Dataset entries:
Content starts

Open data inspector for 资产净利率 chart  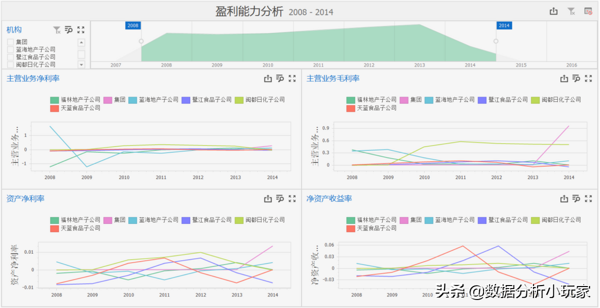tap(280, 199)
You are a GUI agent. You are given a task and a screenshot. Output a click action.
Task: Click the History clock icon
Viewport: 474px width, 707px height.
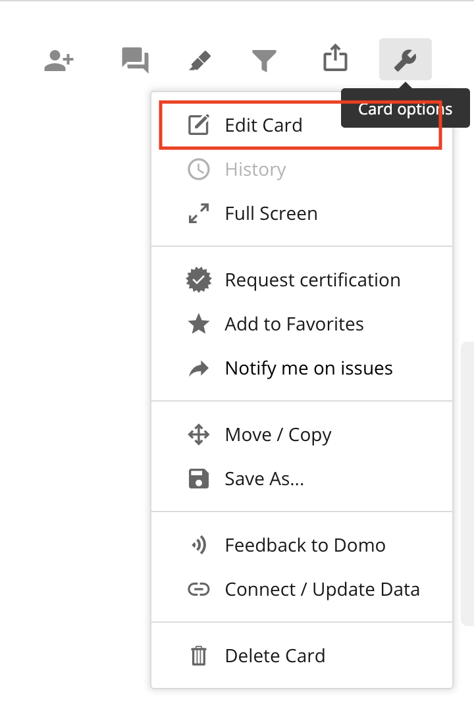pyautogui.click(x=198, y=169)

Content ends

-- Work item --
Only an exact copy of the lines from the one with "You are a GUI" through the last line of the data above is wanted, and no pictures.

-- Answer section --
You are a GUI agent. You are given a task and a screenshot. Output a click action.
Task: Click the History clock icon
Viewport: 474px width, 707px height.
pyautogui.click(x=198, y=169)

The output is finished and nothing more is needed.